I always thought that this was a fallacy. If someone
is going to run an unknown executable, why would
it matter if it took one extra step to do so.

true, but don't you have to be *more* click-happy in this case? it's not
a simple double click here...

In some peoples minds, it may appear all the more
credible for its being "zipped", and as .zip files are
usually of non-executable filetype, many filters will
allow them to pass right through even though it may
be set up to stop all of the "executable" filetypes.

that is probably the most reasonable explanation, right there... the zip
file is to get it past content filters...

fewer folks, per capita, may click far enough in to do themselves any
harm, but the trade off is to potentially reach a much larger audience...

 

[FromTheRafters]

true, but don't you have to be *more* click-happy in this case? it's not
a simple double click here...

True enough, it is the difference between being incredibly stupid,
and being *more* incredibly stupid. ;o)

that is probably the most reasonable explanation, right there... the zip
file is to get it past content filters...

fewer folks, per capita, may click far enough in to do themselves any
harm, but the trade off is to potentially reach a much larger audience...

I think that you might be overestimating the difficulty of the extra
clicking vs. the benefit of not being as often filtered.
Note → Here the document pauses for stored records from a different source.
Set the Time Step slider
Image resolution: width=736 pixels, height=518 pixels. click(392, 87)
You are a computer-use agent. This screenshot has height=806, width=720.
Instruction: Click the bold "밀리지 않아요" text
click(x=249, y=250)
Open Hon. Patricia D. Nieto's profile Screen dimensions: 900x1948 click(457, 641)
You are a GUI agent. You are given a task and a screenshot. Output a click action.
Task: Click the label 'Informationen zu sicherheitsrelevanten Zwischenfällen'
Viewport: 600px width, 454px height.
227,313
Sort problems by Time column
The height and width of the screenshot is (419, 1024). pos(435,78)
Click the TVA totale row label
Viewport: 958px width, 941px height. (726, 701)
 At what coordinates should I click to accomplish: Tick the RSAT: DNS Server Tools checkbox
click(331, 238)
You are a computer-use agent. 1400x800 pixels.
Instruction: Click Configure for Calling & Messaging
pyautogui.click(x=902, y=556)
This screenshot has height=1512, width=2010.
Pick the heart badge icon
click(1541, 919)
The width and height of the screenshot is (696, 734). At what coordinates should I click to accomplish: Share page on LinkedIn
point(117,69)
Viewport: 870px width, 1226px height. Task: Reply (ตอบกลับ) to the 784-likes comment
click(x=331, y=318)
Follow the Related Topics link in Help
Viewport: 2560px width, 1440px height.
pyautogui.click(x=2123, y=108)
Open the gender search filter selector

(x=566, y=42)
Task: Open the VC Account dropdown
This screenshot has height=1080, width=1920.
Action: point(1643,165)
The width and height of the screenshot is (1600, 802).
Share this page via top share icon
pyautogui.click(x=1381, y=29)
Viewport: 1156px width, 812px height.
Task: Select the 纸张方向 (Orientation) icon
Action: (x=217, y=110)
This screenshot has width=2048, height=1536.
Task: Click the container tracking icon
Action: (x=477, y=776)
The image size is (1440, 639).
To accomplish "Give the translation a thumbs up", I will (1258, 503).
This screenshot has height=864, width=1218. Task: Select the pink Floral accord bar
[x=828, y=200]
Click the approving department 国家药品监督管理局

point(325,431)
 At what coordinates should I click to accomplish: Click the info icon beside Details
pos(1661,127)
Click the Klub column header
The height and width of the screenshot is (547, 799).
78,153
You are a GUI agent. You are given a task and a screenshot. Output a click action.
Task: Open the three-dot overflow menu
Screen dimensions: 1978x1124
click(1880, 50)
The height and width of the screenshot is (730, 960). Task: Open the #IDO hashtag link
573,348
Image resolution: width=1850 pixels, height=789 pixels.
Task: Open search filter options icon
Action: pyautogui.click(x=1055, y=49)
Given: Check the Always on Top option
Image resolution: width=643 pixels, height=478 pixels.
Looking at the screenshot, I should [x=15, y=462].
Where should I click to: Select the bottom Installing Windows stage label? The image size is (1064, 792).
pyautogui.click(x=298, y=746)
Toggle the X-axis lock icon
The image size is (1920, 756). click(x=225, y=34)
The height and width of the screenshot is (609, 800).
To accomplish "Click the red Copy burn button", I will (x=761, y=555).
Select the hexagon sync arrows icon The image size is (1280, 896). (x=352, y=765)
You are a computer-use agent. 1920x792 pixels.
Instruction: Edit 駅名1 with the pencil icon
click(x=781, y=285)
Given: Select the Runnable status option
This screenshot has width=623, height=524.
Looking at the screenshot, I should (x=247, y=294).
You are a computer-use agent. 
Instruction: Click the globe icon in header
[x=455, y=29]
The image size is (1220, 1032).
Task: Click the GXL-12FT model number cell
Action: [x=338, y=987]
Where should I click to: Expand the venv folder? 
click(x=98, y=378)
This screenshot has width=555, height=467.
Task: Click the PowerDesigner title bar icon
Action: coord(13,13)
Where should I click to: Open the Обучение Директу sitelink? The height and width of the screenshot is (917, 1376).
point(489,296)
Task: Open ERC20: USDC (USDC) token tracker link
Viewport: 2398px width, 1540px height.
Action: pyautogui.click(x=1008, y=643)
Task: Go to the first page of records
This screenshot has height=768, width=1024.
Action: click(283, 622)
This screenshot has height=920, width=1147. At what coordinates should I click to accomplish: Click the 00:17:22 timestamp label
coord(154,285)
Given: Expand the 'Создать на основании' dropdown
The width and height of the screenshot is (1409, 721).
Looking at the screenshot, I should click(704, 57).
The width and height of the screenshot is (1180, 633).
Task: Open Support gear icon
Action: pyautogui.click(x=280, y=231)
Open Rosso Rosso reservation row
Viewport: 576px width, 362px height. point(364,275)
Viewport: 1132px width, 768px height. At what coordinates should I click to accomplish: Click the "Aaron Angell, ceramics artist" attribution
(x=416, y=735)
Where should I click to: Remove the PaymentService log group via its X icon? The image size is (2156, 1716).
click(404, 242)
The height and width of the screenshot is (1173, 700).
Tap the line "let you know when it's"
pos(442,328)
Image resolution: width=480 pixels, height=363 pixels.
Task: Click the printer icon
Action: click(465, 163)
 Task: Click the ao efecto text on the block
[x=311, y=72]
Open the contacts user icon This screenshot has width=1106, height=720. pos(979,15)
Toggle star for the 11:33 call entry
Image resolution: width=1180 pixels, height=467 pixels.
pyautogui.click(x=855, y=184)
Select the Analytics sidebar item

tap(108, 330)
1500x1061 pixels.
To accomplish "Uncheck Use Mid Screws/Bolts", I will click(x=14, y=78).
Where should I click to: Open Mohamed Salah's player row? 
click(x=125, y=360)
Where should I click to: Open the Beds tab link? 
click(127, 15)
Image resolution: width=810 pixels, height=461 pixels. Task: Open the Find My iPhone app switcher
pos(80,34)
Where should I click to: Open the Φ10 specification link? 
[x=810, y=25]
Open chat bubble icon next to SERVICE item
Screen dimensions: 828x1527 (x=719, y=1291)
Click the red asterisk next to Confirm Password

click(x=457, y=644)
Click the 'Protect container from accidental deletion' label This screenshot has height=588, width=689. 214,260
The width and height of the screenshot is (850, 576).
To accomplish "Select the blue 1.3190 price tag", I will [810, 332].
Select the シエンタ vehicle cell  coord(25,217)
Perhaps this
Sobig family is time constrained in order to provide the coder with
a statistical analysis of these different methods.

I still use pkunzip (from the pk204g package) to unzip files. The other
user of this machine (my sister ~ pretty savvy, but is still learning how
to be {overly} cautious), has been shown several times how to make
use of this utility for her zipped receipts. She still asks me to extract
the files (and scan them) for her. If I install FreeZip (or another really
easy to use context menu or double-click associated utility), she will
do it herself and likely forget the "and scan them" part.

 

[FromTheRafters]

My sole copy so far - I'm not popular it seems, I recall getting lots not so
long ago - supposedly came from a university virus list, the file was
"your_details.zi" so it kinda looks like the PIF problem has now extended to
the new version and ZIP extension, however the archive contained
"details.PIF" so he might've fixed the PIF portion.

That's the trouble with VXers, you just don't get any quality control, D- at
best.

The missing letter is evidently due to the interaction of the coder
not sticking strictly to the protocol, and only some mail handlers
taking exception to that fact. It may be that the coder now wants
to leave that error in so as to not skew the statistical differences
between the other (minor) changes being tested.